*** The data ***

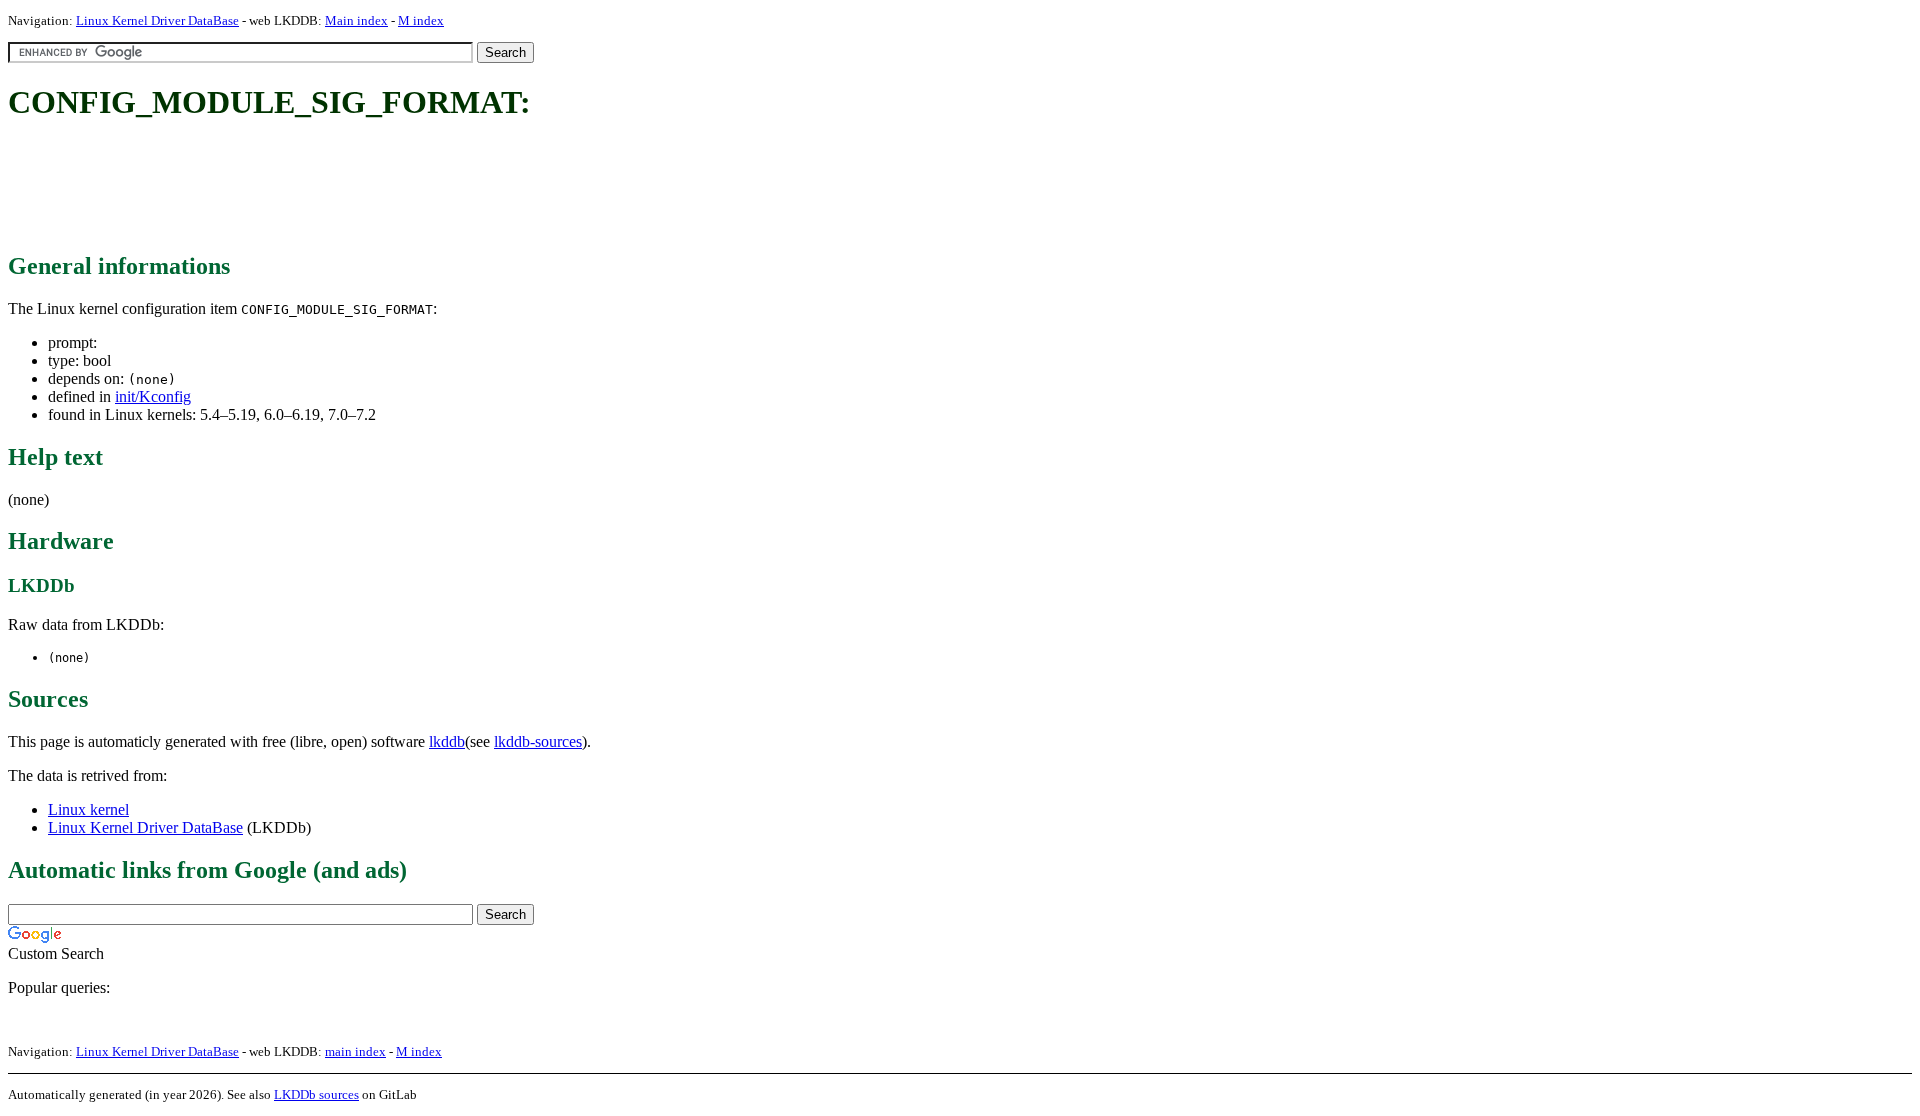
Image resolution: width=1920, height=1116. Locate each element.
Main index (356, 20)
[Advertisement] (372, 188)
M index (421, 20)
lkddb (447, 741)
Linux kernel (88, 809)
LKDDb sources (316, 1094)
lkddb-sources (538, 741)
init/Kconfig (153, 396)
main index (355, 1051)
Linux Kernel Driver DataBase (157, 20)
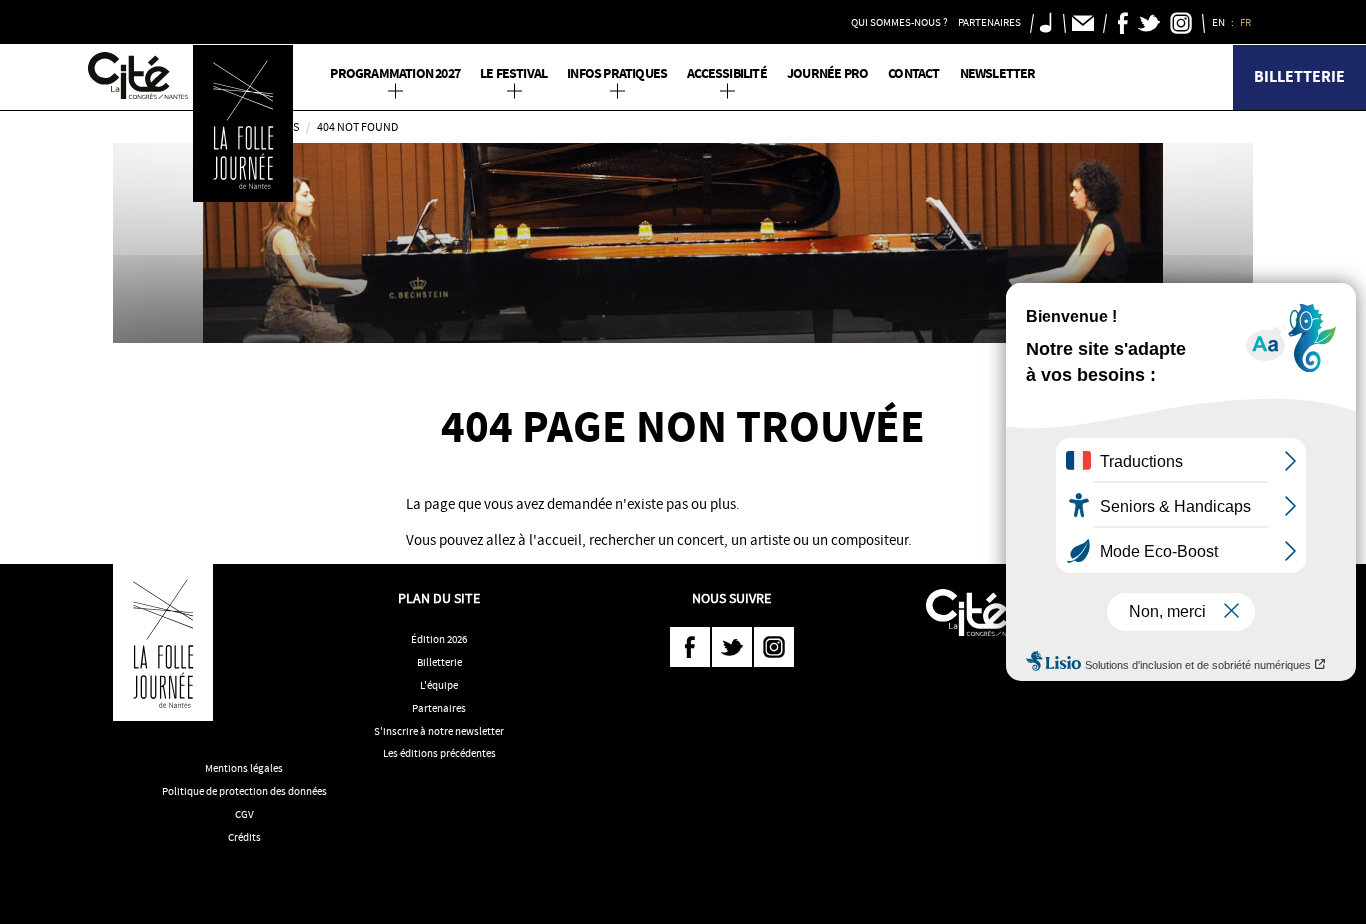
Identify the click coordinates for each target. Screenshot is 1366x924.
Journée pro (827, 73)
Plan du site (439, 598)
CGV (244, 814)
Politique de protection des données (244, 791)
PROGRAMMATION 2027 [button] (395, 73)
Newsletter (998, 73)
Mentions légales (244, 768)
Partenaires (439, 708)
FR (1246, 22)
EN (1219, 22)
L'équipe (439, 685)
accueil (559, 540)
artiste (770, 540)
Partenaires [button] (989, 22)
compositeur (869, 540)
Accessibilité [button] (727, 73)
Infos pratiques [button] (617, 73)
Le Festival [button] (513, 73)
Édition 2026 (439, 639)
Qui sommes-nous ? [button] (899, 22)
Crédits (244, 837)
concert (700, 540)
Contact (913, 73)
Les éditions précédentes (439, 753)
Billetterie (1299, 76)
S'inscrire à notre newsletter (439, 731)
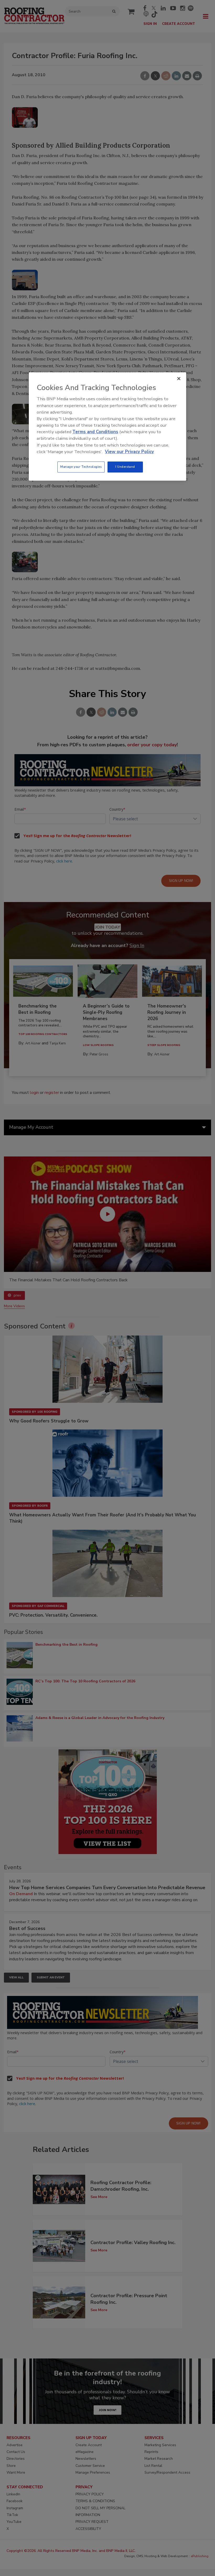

*** End of The data ***

- [Goal of the exercise]
Go through the data above and print exactly the lines from its first line through the line holding "artiste (770, 540)", both included, leaving pictures aside.

- [Result for this task]
Image resolution: width=1920, height=1116. Locate each element.
Main index (356, 20)
[Advertisement] (372, 188)
M index (421, 20)
lkddb (447, 741)
Linux kernel (88, 809)
LKDDb sources (316, 1094)
lkddb-sources (538, 741)
init/Kconfig (153, 396)
main index (355, 1051)
Linux Kernel Driver DataBase (157, 20)
Identify the click coordinates for each target. Screenshot is 1366x924.
Journée pro (827, 73)
Plan du site (439, 598)
CGV (244, 814)
Politique de protection des données (244, 791)
PROGRAMMATION 2027 [button] (395, 73)
Newsletter (998, 73)
Mentions légales (244, 768)
Partenaires (439, 708)
FR (1246, 22)
EN (1219, 22)
L'équipe (439, 685)
accueil (559, 540)
artiste (770, 540)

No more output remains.